WHAT THE EXERCISE ASKS:
Rewrite the rows as a numbered list with the blank lines dropped, covering only the stretch that begins with the row containing "Where should I click to: Click the كباتن" and ends with the row containing "Click the Irish", both included.

— START OF DATA SUPPLIED —

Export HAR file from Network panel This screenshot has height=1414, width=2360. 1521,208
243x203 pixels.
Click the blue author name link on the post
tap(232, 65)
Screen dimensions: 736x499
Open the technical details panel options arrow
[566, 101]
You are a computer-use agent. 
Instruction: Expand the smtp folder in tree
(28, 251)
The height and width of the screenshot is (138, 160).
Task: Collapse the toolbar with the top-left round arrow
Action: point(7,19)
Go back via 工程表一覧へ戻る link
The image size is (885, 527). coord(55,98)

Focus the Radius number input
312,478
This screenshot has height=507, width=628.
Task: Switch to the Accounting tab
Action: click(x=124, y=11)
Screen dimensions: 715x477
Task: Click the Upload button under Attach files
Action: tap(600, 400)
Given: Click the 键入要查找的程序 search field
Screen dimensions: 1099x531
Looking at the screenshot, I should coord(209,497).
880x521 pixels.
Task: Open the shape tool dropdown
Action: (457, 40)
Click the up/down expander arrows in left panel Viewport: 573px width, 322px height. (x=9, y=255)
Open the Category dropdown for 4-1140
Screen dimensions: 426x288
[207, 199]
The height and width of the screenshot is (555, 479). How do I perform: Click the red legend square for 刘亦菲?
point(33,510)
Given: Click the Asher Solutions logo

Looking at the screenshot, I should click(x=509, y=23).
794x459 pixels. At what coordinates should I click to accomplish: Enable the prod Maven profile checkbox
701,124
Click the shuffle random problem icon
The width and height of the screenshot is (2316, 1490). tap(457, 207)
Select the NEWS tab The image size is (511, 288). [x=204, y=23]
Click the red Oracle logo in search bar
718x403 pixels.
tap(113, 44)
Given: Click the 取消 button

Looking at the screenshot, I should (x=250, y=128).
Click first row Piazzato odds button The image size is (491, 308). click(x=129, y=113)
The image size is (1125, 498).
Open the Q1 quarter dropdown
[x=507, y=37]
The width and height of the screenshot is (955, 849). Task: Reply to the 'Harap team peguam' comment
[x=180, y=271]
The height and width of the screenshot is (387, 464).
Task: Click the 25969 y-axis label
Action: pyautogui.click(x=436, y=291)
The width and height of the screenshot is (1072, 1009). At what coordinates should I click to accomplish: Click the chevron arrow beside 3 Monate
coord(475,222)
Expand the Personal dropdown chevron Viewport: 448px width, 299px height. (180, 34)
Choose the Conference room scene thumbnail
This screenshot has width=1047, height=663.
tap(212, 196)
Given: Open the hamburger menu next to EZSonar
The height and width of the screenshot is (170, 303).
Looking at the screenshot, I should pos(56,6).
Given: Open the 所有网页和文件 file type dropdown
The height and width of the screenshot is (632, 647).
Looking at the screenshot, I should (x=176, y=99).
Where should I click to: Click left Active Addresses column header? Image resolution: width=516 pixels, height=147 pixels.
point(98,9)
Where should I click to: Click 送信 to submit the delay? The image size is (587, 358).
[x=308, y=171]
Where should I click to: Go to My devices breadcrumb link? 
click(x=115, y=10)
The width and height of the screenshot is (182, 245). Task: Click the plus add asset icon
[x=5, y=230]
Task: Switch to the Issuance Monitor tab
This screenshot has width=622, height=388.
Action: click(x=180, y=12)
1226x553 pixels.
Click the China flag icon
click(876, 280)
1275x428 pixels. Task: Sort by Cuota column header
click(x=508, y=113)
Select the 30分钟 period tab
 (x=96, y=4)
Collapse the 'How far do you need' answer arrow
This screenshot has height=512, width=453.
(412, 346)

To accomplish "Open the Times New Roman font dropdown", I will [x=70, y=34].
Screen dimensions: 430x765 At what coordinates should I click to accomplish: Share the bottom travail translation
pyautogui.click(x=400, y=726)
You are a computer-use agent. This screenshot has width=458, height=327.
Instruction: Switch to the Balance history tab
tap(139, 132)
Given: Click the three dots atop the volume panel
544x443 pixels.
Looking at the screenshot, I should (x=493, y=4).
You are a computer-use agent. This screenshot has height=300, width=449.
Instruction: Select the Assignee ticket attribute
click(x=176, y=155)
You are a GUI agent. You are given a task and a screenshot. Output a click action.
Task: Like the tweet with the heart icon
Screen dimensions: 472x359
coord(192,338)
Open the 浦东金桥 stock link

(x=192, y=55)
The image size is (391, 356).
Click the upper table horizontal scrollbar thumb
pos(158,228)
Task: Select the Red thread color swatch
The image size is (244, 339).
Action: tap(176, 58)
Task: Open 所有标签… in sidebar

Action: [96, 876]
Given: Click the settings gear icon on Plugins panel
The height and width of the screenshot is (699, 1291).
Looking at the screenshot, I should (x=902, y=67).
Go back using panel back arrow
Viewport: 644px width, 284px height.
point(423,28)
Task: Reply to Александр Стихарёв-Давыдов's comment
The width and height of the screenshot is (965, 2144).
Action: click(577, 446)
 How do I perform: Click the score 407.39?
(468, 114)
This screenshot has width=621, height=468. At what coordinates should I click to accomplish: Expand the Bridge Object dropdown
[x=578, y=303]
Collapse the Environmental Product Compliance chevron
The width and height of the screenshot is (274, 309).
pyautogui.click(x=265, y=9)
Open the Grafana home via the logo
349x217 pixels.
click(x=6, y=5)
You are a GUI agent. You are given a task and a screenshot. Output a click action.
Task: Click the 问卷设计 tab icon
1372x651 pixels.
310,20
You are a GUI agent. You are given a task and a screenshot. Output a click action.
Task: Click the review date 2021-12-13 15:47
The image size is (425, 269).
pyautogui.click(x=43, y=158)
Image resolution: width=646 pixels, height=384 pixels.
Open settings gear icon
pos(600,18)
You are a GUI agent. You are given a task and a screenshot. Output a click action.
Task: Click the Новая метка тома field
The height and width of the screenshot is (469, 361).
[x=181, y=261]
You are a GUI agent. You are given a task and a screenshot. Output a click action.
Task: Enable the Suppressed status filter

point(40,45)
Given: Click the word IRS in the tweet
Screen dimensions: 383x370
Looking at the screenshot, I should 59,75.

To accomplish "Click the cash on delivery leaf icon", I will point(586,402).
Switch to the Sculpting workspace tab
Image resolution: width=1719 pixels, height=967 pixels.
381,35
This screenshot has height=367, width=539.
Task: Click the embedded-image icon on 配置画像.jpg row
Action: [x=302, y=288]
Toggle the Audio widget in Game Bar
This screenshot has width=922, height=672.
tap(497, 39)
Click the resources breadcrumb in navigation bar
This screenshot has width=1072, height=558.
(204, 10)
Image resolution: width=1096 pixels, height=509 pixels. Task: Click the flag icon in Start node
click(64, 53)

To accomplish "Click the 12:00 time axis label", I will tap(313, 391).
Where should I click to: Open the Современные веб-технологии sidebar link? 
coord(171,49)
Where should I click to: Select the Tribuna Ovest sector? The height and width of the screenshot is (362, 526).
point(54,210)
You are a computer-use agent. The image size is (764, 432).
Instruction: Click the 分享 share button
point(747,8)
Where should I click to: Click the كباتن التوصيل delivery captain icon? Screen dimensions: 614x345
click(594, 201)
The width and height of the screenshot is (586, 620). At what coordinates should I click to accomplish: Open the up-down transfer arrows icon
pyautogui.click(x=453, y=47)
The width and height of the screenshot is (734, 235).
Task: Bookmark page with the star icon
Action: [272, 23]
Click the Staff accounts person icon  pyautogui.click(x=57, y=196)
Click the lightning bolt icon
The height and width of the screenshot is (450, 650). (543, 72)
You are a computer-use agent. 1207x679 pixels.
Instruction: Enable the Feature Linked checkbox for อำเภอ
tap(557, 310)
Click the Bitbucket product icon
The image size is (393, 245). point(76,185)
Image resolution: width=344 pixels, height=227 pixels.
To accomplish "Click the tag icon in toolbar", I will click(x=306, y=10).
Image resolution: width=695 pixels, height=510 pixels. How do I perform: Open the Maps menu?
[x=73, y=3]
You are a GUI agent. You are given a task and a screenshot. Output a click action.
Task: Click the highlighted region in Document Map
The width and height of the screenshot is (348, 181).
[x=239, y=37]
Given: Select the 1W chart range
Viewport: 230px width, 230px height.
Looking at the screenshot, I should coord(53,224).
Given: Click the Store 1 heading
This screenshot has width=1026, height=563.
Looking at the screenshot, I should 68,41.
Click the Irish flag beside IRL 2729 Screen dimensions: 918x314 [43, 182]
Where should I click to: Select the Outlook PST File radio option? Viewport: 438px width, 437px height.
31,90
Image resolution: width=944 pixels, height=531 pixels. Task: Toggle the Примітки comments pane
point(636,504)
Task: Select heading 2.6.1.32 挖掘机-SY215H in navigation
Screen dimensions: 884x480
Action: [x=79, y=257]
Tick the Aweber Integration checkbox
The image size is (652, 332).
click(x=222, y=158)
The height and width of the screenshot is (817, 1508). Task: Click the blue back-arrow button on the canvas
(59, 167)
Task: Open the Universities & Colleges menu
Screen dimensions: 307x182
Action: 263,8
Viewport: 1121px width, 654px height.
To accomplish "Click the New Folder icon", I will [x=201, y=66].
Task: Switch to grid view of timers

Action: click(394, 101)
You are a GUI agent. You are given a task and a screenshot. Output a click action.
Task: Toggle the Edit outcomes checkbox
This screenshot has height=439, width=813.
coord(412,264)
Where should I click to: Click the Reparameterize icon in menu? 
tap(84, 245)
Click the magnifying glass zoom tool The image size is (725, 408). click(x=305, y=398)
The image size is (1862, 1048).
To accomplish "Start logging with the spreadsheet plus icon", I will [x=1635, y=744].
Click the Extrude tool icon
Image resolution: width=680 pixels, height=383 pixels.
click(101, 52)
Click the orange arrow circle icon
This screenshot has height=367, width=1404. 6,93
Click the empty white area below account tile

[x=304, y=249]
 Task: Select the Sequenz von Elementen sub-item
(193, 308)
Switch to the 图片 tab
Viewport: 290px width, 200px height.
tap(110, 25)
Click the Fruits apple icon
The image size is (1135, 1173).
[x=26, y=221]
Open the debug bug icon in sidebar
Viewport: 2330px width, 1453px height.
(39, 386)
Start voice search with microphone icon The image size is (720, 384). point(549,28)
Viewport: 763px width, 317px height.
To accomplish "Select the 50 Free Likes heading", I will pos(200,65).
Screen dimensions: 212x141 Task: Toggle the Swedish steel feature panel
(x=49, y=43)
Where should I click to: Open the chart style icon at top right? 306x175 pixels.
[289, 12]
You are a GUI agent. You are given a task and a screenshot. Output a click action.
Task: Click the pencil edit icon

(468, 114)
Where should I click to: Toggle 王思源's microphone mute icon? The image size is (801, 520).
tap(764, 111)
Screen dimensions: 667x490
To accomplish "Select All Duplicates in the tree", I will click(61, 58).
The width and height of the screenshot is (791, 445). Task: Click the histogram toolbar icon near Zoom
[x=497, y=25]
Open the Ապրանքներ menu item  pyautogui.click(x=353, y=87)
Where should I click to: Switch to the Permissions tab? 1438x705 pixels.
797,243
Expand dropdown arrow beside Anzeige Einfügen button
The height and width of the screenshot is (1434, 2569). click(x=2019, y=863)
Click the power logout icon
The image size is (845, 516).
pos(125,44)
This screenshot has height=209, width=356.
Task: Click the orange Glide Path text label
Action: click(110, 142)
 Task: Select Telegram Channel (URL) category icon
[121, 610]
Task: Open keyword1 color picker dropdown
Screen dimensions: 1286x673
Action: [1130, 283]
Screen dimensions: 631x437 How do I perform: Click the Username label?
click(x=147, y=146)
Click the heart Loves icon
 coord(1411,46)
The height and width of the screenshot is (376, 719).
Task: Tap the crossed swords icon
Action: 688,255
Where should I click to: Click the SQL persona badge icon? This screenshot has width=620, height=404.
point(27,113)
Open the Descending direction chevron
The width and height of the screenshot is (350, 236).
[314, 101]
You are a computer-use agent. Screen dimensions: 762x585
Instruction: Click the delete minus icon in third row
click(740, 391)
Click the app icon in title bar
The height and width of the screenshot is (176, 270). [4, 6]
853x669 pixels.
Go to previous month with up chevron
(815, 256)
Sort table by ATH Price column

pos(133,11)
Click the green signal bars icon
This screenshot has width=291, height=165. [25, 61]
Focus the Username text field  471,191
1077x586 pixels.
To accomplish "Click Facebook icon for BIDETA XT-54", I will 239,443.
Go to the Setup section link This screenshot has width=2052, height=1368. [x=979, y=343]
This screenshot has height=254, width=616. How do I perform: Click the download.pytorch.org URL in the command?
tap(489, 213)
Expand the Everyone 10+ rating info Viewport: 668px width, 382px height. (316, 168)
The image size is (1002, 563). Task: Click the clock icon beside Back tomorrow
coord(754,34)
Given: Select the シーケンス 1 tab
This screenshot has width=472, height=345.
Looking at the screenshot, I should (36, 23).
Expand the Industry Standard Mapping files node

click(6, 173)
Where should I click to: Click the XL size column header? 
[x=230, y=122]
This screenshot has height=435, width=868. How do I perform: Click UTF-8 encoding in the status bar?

— END OF DATA SUPPLIED —

TASK RESPONSE:
1. Where should I click to: Click the كباتن التوصيل delivery captain icon? Screen dimensions: 614x345
2. click(594, 201)
3. The width and height of the screenshot is (586, 620). At what coordinates should I click to accomplish: Open the up-down transfer arrows icon
4. pyautogui.click(x=453, y=47)
5. The width and height of the screenshot is (734, 235).
6. Task: Bookmark page with the star icon
7. Action: [272, 23]
8. Click the Staff accounts person icon  pyautogui.click(x=57, y=196)
9. Click the lightning bolt icon
10. The height and width of the screenshot is (450, 650). (543, 72)
11. You are a computer-use agent. 1207x679 pixels.
12. Instruction: Enable the Feature Linked checkbox for อำเภอ
13. tap(557, 310)
14. Click the Bitbucket product icon
15. The image size is (393, 245). point(76,185)
16. Image resolution: width=344 pixels, height=227 pixels.
17. To accomplish "Click the tag icon in toolbar", I will click(x=306, y=10).
18. Image resolution: width=695 pixels, height=510 pixels. How do I perform: Open the Maps menu?
19. [x=73, y=3]
20. You are a GUI agent. You are given a task and a screenshot. Output a click action.
21. Task: Click the highlighted region in Document Map
22. The width and height of the screenshot is (348, 181).
23. [x=239, y=37]
24. Given: Select the 1W chart range
25. Viewport: 230px width, 230px height.
26. Looking at the screenshot, I should coord(53,224).
27. Given: Click the Store 1 heading
28. This screenshot has width=1026, height=563.
29. Looking at the screenshot, I should 68,41.
30. Click the Irish flag beside IRL 2729 Screen dimensions: 918x314 [43, 182]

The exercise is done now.